BP shares tumble amid spill worries

Published:

BP shares tumble amid spill worries

Drop wipes away $23 billion of oil company's market value

msnbc.com news services

updated 12:34 p.m. ET, Tues., June 1, 2010

 

BP faced a grim future on Tuesday as its failure to stop a Gulf of Mexico oil spill prompted a plunge in the energy giant's shares and the possibility of a criminal probe by the Obama administration gained strength.

 

President Barack Obama, under pressure to contain the worst oil spill in U.S. history, struggled to get on top of one of the greatest challenges of his presidency. He met co-chairs of a commission he created to investigate the disaster and vowed after the meeting that if his admonistration discovers that laws were broken, it would bring those responsible to justice.

 

"We have an obligation to investigate what went wrong and to determine what reforms are needed so that we never have the experience of a crisis like this again," Obama said.

 

"If the laws on our books are insufficient to prevent such a spill, the laws must change.
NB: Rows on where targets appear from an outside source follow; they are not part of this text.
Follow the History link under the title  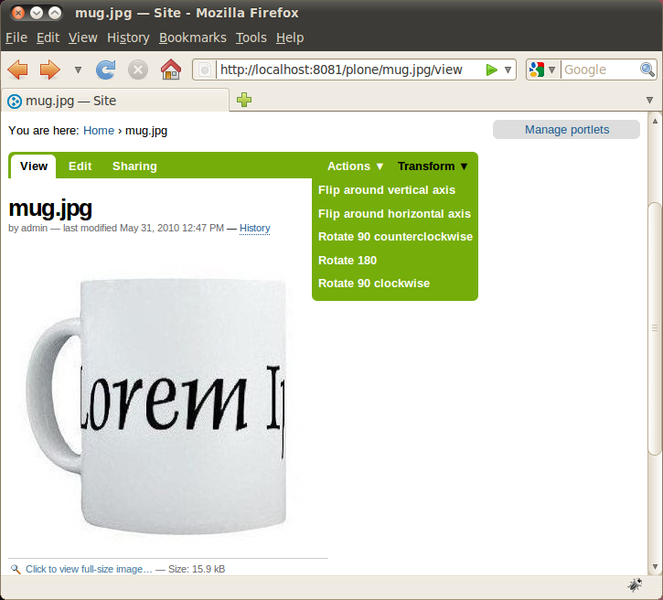pos(254,228)
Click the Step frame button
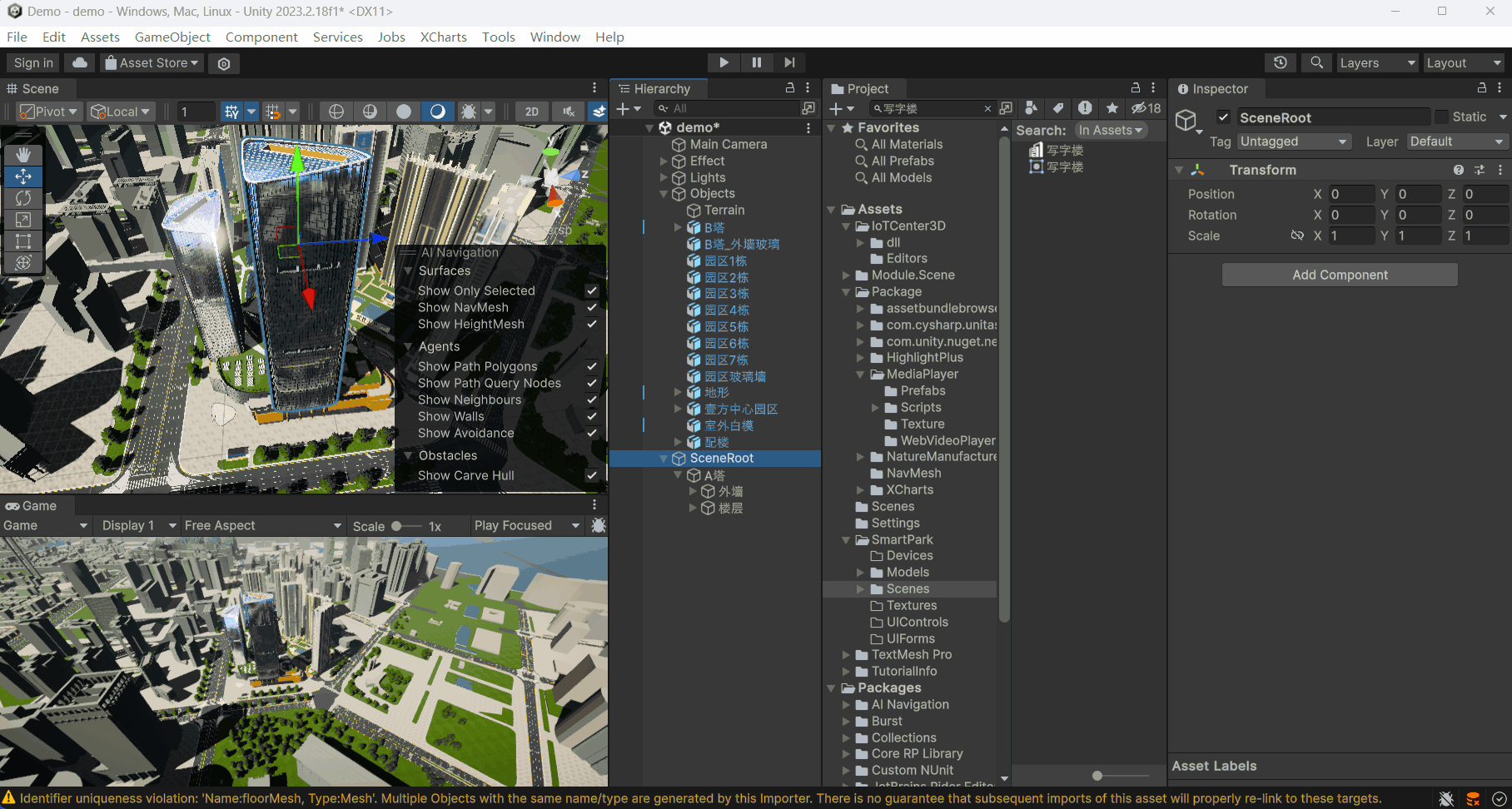Screen dimensions: 1512x809 789,62
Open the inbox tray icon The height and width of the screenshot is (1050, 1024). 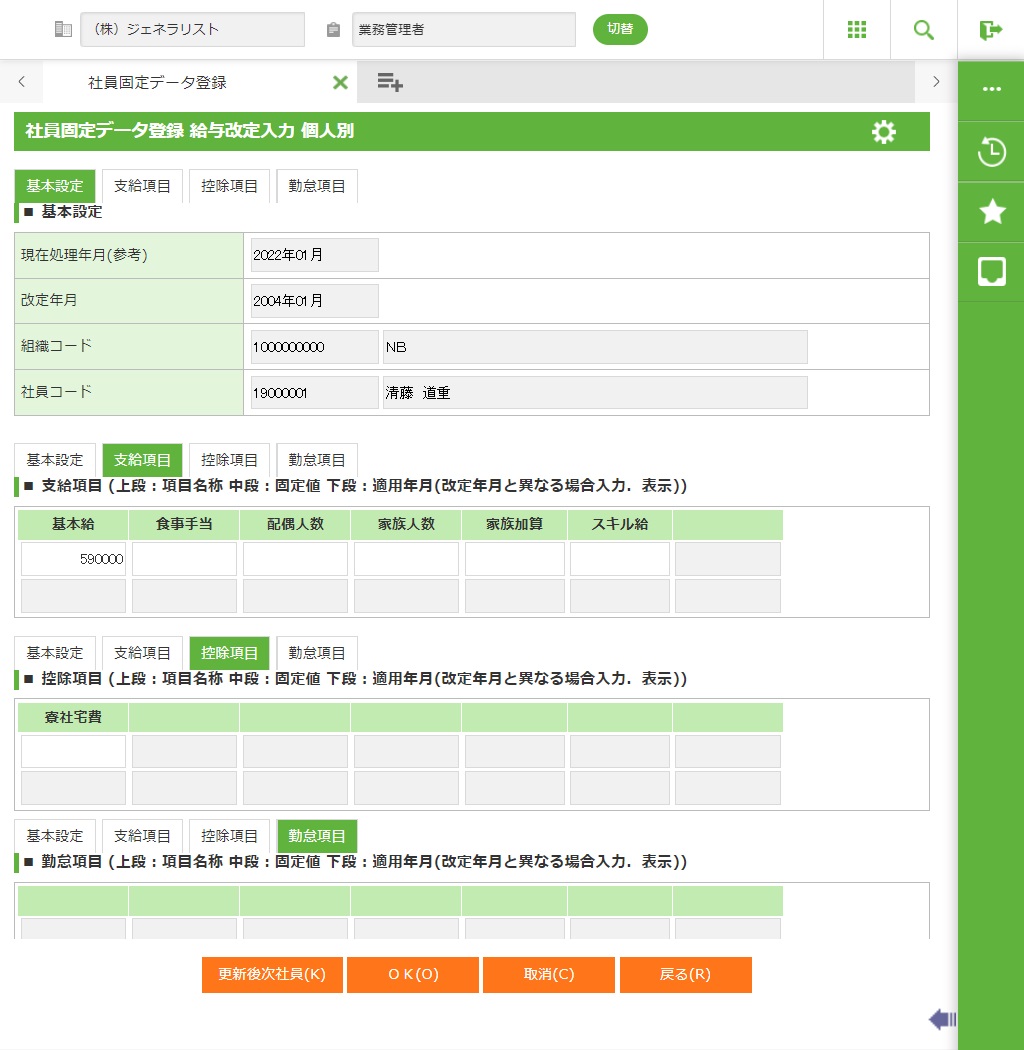(991, 271)
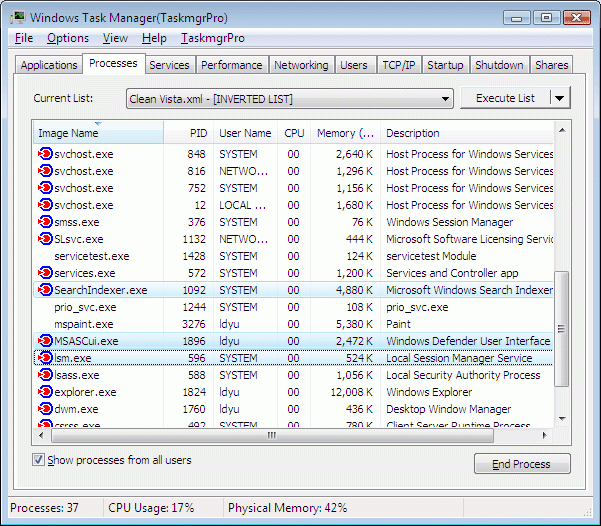Click the red icon beside SLsvc.exe
The image size is (601, 526).
tap(44, 239)
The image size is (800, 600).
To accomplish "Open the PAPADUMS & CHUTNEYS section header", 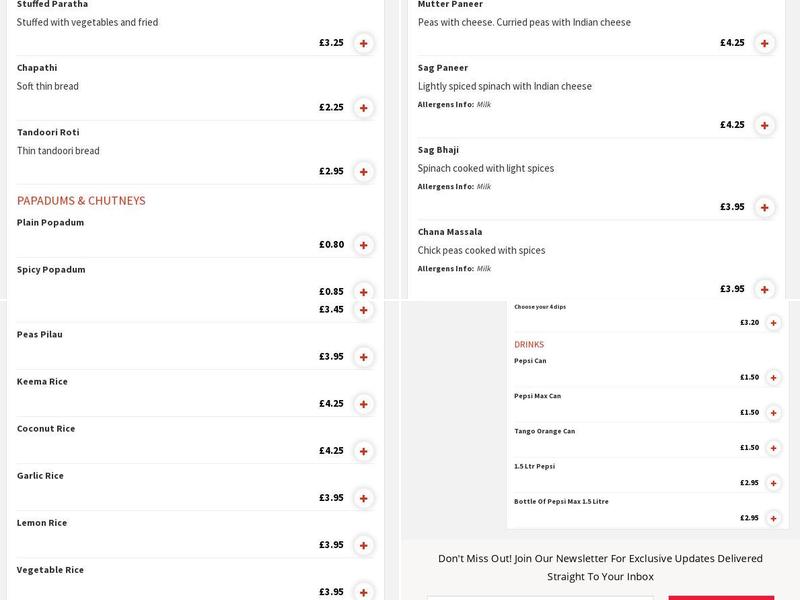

If oversight was inadequate to enforce these laws, oversight has to be reformed," he said.

 

"What is being threatened, what is being lost isn't just a source of income but a way of life," Obama said, with former Senator Bob Graham and former Environmental Protection Agency chief William Reilly at his side in the White House Rose Garden.

 

BP fell by as much as 17 percent during London on Tuesday, wiping $23 billion off its market value, and were trading down 13 percent just before the market closed. The shares were hit by weekend news that its latest attempt to plug its blown-out seabed well had not worked, sparking fears oil could leak into the Gulf until August.

 

The shares have lost more than a third of their value, or about 46 billion pounds ($67 billion), since the leak started six weeks ago. The cost of dealing with the crisis now totals $990 million, and is rising.

 

Gloomy analysts
Analysts were increasingly gloomy about the company as an investment, with one issuing a sell order and saying he thinks the company will be broken by the crisis.

 

In its latest attempt to stop the mile-deep gusher, BP is attempting an untested plan to use a dome to funnel oil to a tanker on the surface. Robotic equipment was being used to cut parts of a pipe 35 feet away from the wellhead in preparation for the dome.

 

"We are intent on minimizing the flow of the oil into the Gulf and we've begun a series of operations to ensure just that," BP managing director Bob Dudley told CNN.

 

If this attempt fails, it is possible that up to 19,000 barrels of oil a day (3 million liters) will leak into the Gulf until relief wells, due in August, are completed.

 

White House advisor Carol Browner described the leak will increase in rate as a "deeply, deeply troubling" possibility.

 

The leak is a financial and public relations nightmare for BP and its problems are just beginning.

 

U.S. Attorney General Eric Holder made his first visit to view the damage ahead of what experts have said will be a criminal probe into the explosion and oil spill that could produce record fines.

 

Joined by top department officials, Holder was to meet state and federal prosecutors from Louisiana, Alabama and Mississippi.

 

The Justice Department has been silent so far on an investigation but sent the companies involved letters demanding they preserve their records, often a first step in a criminal probe.

 

Obama, who is fighting accusations that he has not reacted swiftly enough to a disaster that threatens Louisiana's multibillion dollar seafood industry, sat down with the heads of a commission looking into the leak.

 

Commission
The commission will be similar to those that examined the explosion of the space shuttle Challenger in 1986 and the Three Mile Island nuclear accident in 1979.

 

The fate of BP's shares weighed on investors but was of little concern to residents of Louisiana's coast half a world away, who have suffered crippling losses because of the closure of some Gulf waters to fishing.

 

"I really don't care much about it (the share price)," said Kimberly Mertz, who works at a marina in rural Venice, Louisiana. "We want to get everything cleaned up."

 

The slick has spread over 100 miles of Louisiana's coast but Mississippi and Alabama have escaped so far with only scattered tar balls and oil debris reaching its coasts.

 

That could change as National Oceanic and Atmospheric Administration said moderate southerly and southwesterly winds this week may start moving oil closer to the Mississippi and Alabama coasts.

 

The forecast was a reminder that oil from the unchecked spill, broken up and carried by winds and ocean currents, could threaten tourism mecca Florida, as well as Cuba and Mexico.

 

Raising the stakes still further, Tuesday is the official start of the 2010 Atlantic hurricane season, which forecasters predict may be the most intense since 2005.

 

That year Hurricane Katrina ravaged the region and disrupted offshore oil and gas output. Experts fear a big storm could drive more oil ashore and force BP and the U.S. government to suspend cleanup efforts.